I’ve been working in quite a roundabout fashion recently. My principle target is to build a collaborative blogging system. As part of this, I needed an RSS aggregator to allow a single blog to show the most recent entries from a number of other, related blogs. Then I needed a way of downloading RSS feeds from external sites. While thinking about this (although to be fair it’s pretty much a solved problem) I was inspired to build something that could cache whole sites. And that lead me to need a PHP HTTP client class for retriving information from the web. So I wrote one of those :)

HttpClient is similar in some ways to Snoopy (which I have been using and recommending for years) but takes a different approach and includes some interesting new features.
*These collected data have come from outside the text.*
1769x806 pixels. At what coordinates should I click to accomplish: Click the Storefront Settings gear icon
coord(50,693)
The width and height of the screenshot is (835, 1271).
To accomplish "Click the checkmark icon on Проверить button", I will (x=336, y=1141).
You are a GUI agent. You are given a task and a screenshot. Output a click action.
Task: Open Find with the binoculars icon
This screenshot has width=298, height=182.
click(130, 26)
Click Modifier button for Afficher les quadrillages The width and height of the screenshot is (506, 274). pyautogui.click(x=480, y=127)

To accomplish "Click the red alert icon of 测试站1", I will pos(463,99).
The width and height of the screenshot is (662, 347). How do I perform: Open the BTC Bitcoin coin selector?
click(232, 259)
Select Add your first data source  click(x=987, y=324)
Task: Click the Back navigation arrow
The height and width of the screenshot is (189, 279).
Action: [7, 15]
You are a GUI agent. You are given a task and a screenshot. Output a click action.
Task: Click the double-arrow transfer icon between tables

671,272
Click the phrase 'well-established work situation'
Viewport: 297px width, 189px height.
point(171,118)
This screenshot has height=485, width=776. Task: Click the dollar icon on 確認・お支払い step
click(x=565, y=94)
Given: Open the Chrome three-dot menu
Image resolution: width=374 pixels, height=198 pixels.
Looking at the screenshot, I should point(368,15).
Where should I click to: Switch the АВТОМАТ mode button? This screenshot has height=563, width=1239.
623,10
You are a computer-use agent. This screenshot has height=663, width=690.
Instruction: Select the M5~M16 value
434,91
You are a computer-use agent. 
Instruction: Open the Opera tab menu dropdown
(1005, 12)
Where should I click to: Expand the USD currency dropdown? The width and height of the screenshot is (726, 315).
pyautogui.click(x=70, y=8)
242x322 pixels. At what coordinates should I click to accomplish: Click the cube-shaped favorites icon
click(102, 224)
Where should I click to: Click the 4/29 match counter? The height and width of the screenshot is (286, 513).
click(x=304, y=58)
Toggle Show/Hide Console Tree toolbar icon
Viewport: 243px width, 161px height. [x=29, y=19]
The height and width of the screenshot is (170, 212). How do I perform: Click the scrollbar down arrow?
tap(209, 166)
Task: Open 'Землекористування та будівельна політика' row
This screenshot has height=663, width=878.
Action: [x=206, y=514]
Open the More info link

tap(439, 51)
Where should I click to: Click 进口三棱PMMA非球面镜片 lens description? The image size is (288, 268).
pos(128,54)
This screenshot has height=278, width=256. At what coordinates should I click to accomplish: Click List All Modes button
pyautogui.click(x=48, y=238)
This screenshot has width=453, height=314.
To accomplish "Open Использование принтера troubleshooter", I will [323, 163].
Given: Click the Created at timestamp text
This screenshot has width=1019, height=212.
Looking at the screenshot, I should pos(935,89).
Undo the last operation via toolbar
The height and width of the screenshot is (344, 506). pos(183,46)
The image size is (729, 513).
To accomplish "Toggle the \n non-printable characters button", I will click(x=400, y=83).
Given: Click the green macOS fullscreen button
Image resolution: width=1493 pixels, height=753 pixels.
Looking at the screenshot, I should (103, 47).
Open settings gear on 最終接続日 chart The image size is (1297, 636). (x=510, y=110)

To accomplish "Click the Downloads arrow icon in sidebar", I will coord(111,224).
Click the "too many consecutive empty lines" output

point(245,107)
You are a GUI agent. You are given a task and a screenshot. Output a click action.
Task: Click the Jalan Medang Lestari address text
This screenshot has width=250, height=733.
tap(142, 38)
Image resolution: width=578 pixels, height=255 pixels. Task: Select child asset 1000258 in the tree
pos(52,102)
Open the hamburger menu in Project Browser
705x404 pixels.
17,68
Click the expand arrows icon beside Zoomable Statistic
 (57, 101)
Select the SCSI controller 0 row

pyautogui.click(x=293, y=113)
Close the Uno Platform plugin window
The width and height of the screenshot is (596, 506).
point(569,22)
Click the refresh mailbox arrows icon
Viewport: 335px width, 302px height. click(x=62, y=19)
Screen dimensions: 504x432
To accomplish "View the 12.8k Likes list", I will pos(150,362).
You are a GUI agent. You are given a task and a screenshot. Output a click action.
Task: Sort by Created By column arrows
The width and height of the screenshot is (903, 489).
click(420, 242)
Firstly, while Snoopy contains a bunch of code for parsing HTML (to extract forms, links and the link) HttpClient concentrates purely on the HTTP side of things, leaving HTML parsing to other classes. Secondly, HttpClient supports gzip encoding. And finally, HttpClient is designed to be used multiple times in a single session, and will store and resend cookies and referral information between requests.

The HttpClient site has example code, a manual and a demo which shows the client accessing Amazon.com with debug mode turned on.

As an aside, I learnt a couple of useful things about HTTP while putting the class together, both of them from reading comments in the PHP Manual. Firstly, HTTP 1.1 is best avoided from a scripting point of view—it requires support for chunked encoding if you want to avoid random hex added to your content, and provides no practical advantages over HTTP 1.0 (cookies / gzip encoding and the all important Host: header work just fine without it). Secondly, if you want to uncompress gzip encoded content from an HTTP response you need to remove the first 10 characters before running the gzinflate() function or it will fail with a mysterious error.

This is HttpClient PHP class by Simon Willison, posted on 6th April 2003.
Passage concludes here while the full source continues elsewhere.